Incentive Travel and Event Planning: Responding to Third Party RFPs

Most 3rd party planners who outsource work to other planners have high ethical standards. Unfortunately, there are some pitfalls to avoid when you receive a request for quote from a third party planner (instead of directly from the client). When responding to third party RFPs, there is nothing to prevent:

  • the third party planner from going directly to suppliers after the site searchs and other time-consuming legwork has been done
  • the client from cutting everyone out…..including the original third party planner and going directly to hotels, tourist attractions and private dining
  • the third party planner or client from sharing the excellent ideas farmed from an experienced planner with an inexperienced (read that less expensive) planner.

How do you spot a third party planner who is dealing in good faith? Here are a few things to look for. There is full disclosure and transparency as well as early contact with the client. At times the client has made the initial contact and brought their travel agent or third party event planner of record into the loop after an initial conversation.

I have followed up with the client when a number of requests for inquiries by third party planners have gone south. With few exceptions, it has turned out that one of the following scenarios was at play:

  • The third party event planner was not authorized to involve other planners.
  • The third party event planner had not yet been engaged for the event.
  • The inquiry was speculative at best (the client was only thinking about having the event).
  • The client had never heard of the third party planner.
  • A student was gathering information for a term paper.
  • A prospective employee was applying for a job with the company and wanted to produce a sample for their portfolio.

Asking the following questions can ensure that you don’t invest a lot of time in inquiries that are merely just an attempt to come between you and your intellectual property.

  • Who is the client?If the person contacting you will not provide the name of the client, this is a major red flag.
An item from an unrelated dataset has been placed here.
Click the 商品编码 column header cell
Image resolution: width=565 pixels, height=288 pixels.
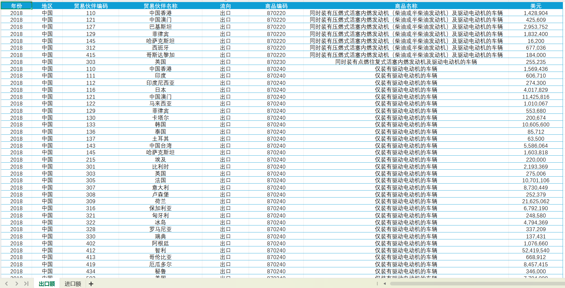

Offer to sign a non-compete agreement. If the third party still won’t reveal the client. Pass on the opportunity.
  • Has the client already selected you as the planner for this event or is the selection process still in progress?Only provide RFPs to other event planning firms after they have been selected.
  • If you have not been selected, how many other event planners has the client contacted?
  • Have you done any other business with this client?If yes, what type of events have you organized for them? Why are they conducting a search?
  • To how many other event planners are you submitting this request?If it is more than two, the likelihood of being awarded the business is low and you may want to pass on the opportunity. If the 3rd party planner won’t answer this question, this is another huge red flag.

If you are not satisfied with the answers to these questions, insist on a brief three-way conversation with the client, request a deductible retainer or invest minimal time in responding to the inquiry until you are certain it is bonafide. Do not conduct site or supplier searches without the name of the client and a retainer or a signed contract. It is sometimes better to pass on opportunities instead of educating competitors or burning your good will with event venues and other suppliers.